La ciudad estaba demasiado tranquila para ser sábado por la noche,  tal vez era uno de esos fines de semana en los que la mayoría de la gente prefiere quedarse en casa, el clima  era perfecto, no tenias que preocuparte por la lluvia ni el frío.

Caminé por la calle de Motolinia, en el Centro Histórico de la Ciudad de México, llegé  al lugar de la cita, parece algo clandestino, solo vemos una taquería de mariscos, aunque suene raro, la oferta son los tacos y gorditas de camarón, al fondo del local se encontraban tres personas y una puerta blanca por la cual se tiene el acceso al Pasagüero, el lugar donde el arte, la moda y la música comienzan.

El lugar estaba un poco vacío, la noche apenas empezaba a ponerse candente. Los chicos de “Vyctoria” hicieron que poco a poco los asistentes se acercaran al escenario, tal vez porque son una banda de rock bastante peculiar,  se presentan con un violín, guitarras, bajo, batería y la voz de Mariana que bien podría hacerle la competencia a varias cantantes.

Los chicos de “Hibrido” siguieron el ritmo de la noche con su rock alternativo, al cual se les unió el guitarrista de Little Jesus, Carlos Medina, quien puso un poco de su ritmo en la batería. El lugar ya tenía el ambiente perfecto para una noche de rock, las personas estaban cada vez más cerca del escenario y era el momento adecuado para tener una cerveza en nuestras manos.

A pesar de los problemas técnicos o más bien un ingeniero de audio que no sabía ni como subir el volumen a los micrófonos, uno de los mejores momentos de la noche estuvo a cargo de “Atomix”, el proyecto de Oscar Ceceña, ex integrante del grupo “Pastilla”, quien enamoraba a las presentes con su voz.  Las mujeres se hicieron escuchar más con la presencia de Darío, integrante de comisario pantera, quien desafortunadamente casi no se escuchaba por lo que el público lo soluciono coreando “Alucinante”.
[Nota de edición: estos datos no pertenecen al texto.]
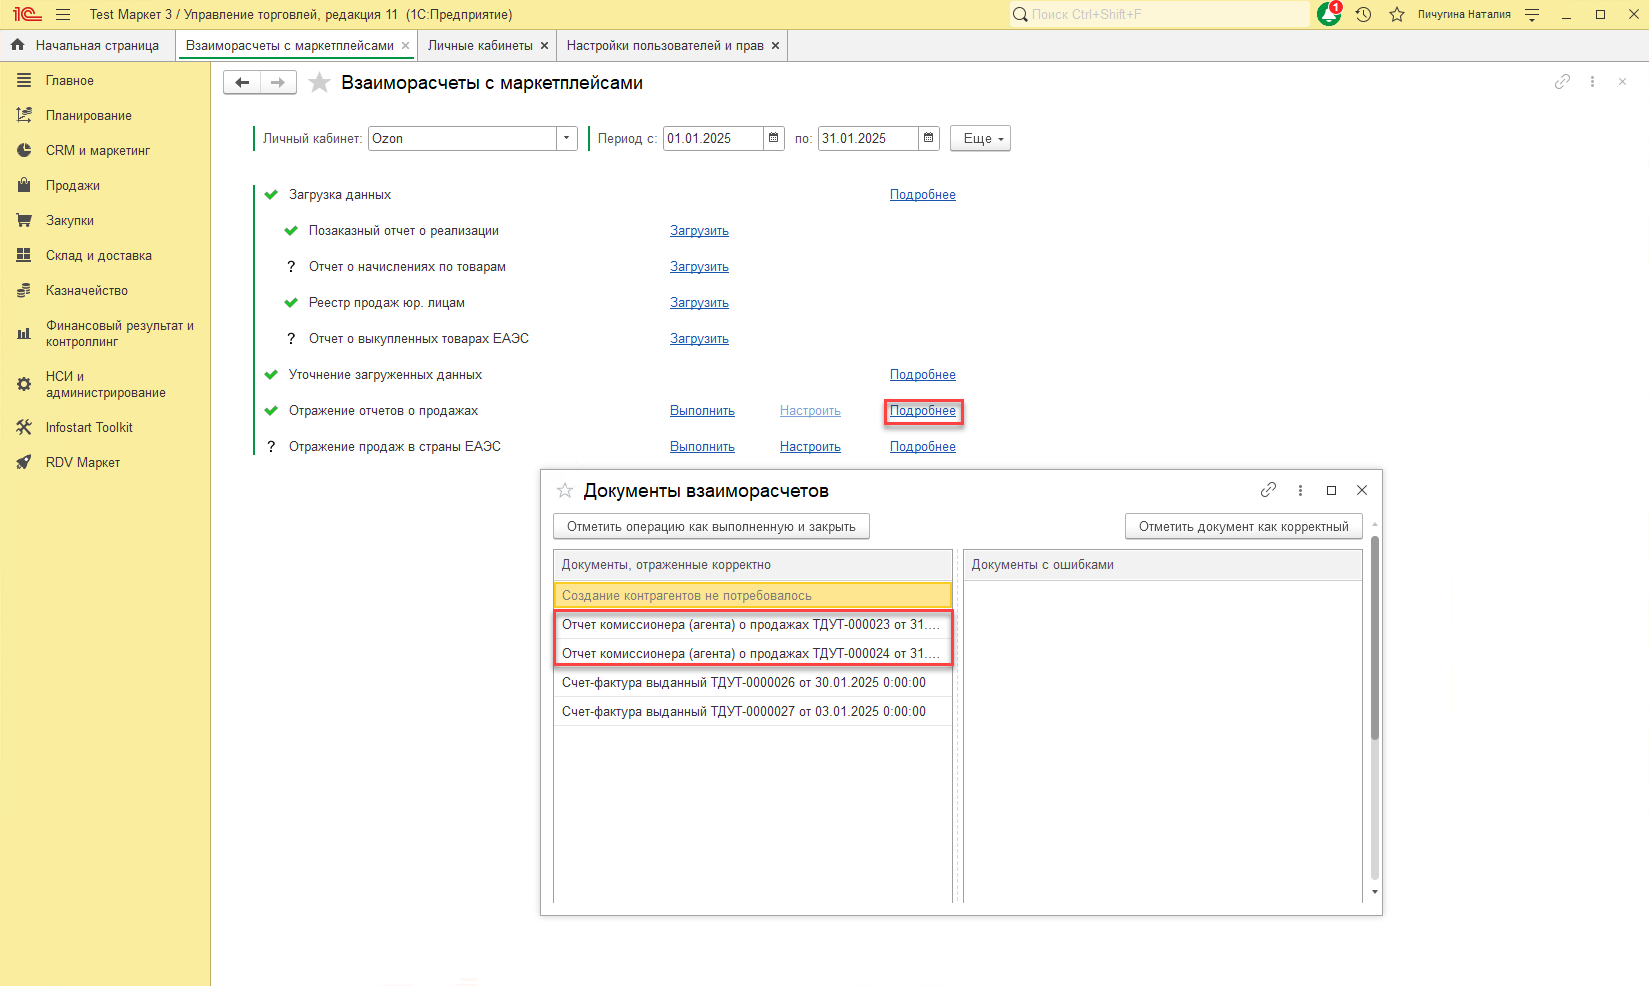Screen dimensions: 1649x986
Task: Click Выполнить link for Отражение продаж в страны ЕАЭС
Action: click(702, 447)
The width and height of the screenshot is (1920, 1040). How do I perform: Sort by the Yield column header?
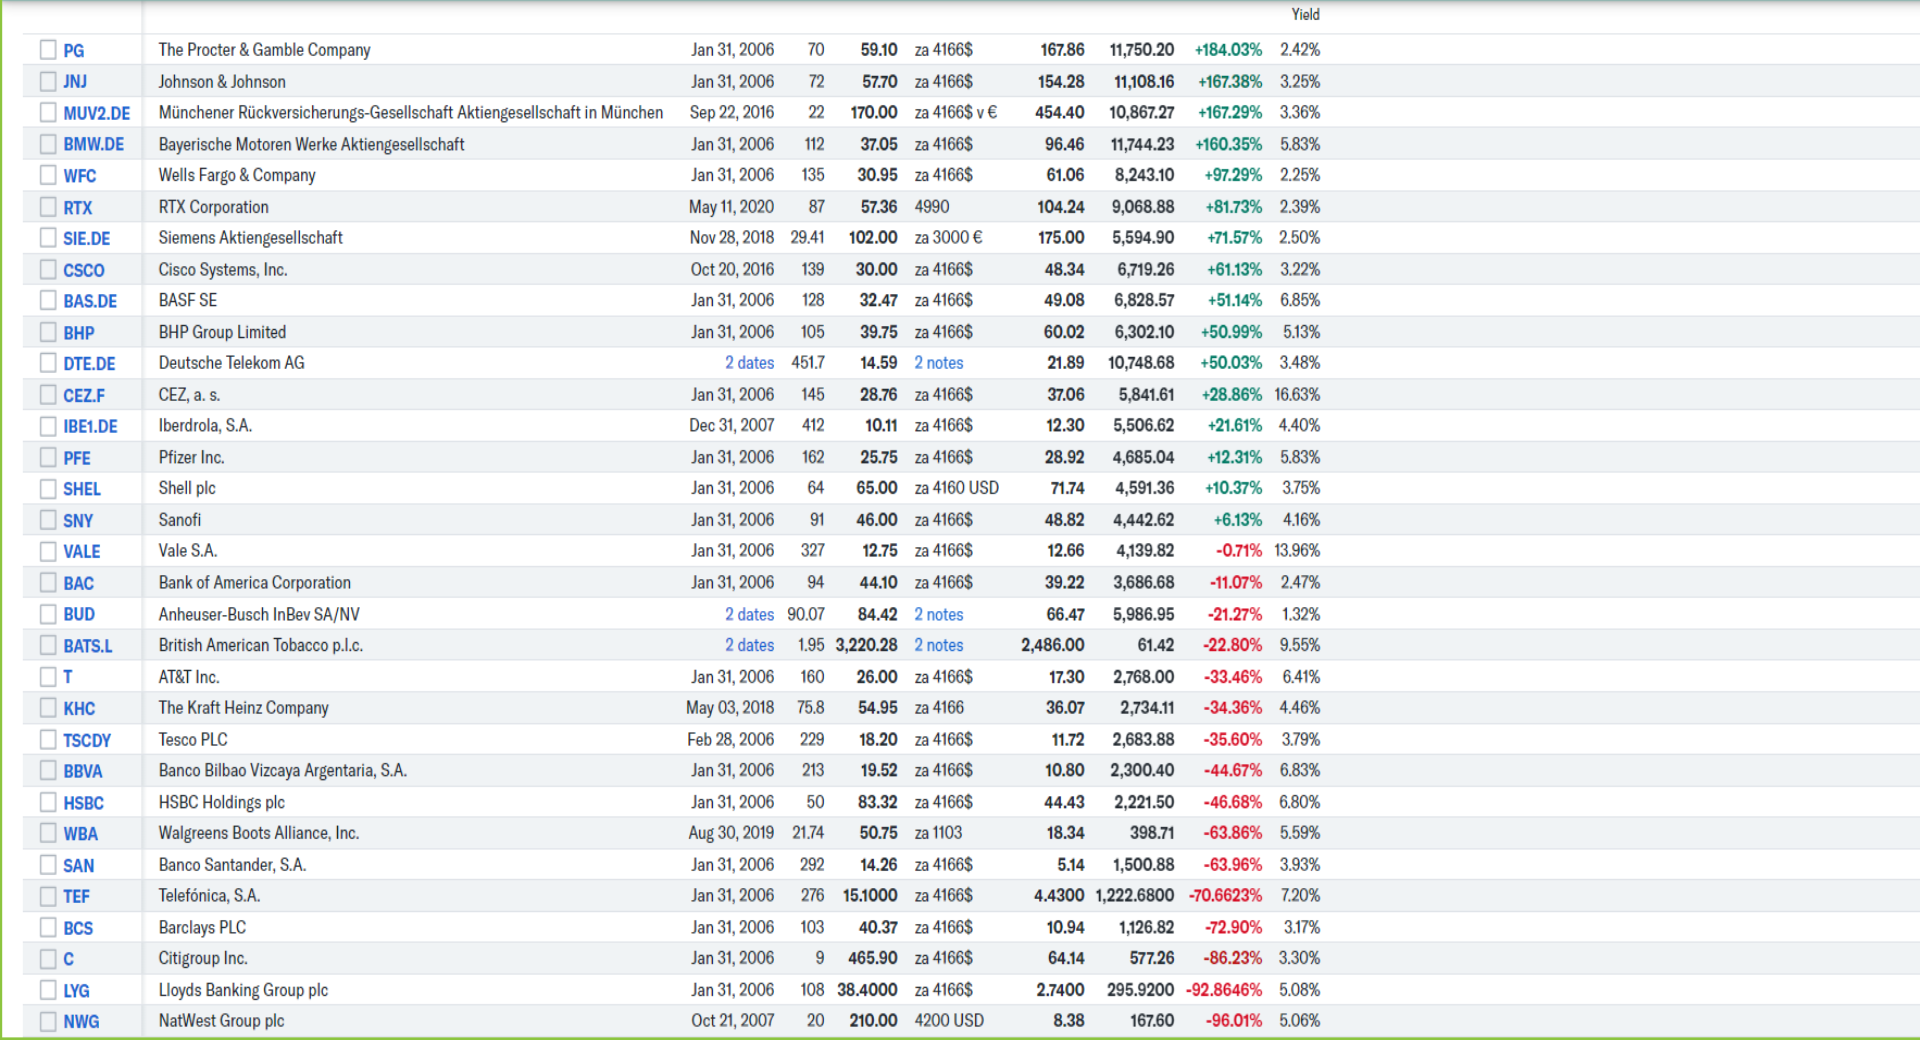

Para cerrar el evento con broche de oro, llegaron los chicos de “60 Tigres” quienes no solo consiguieron mantener el ritmo de la noche sino que también hicieron rugir a los rockeros. Actualmente hay tantas propuestas musicales, , que es difícil encontrarse con una banda que te emocione tanto, aun sin conocerla. El vocalista, Polo, tiene una personalidad divertida, una voz agradable que te hace sentir la fiesta y hace una serie de gestos al cantar, que te hacen mirarlo y sonreír. A ellos los acompañaron Los románticos de Zacatecas, quienes venían de tocar en el Monumento a la Revolución en el festival “Semana de las Juventudes”.

La noche acabó en medio de gritos, baile y cerveza. El lugar no tardo ni un minuto en quedar casi vacío, mientras las pocos presentes aun bailaban y seguían la fiesta.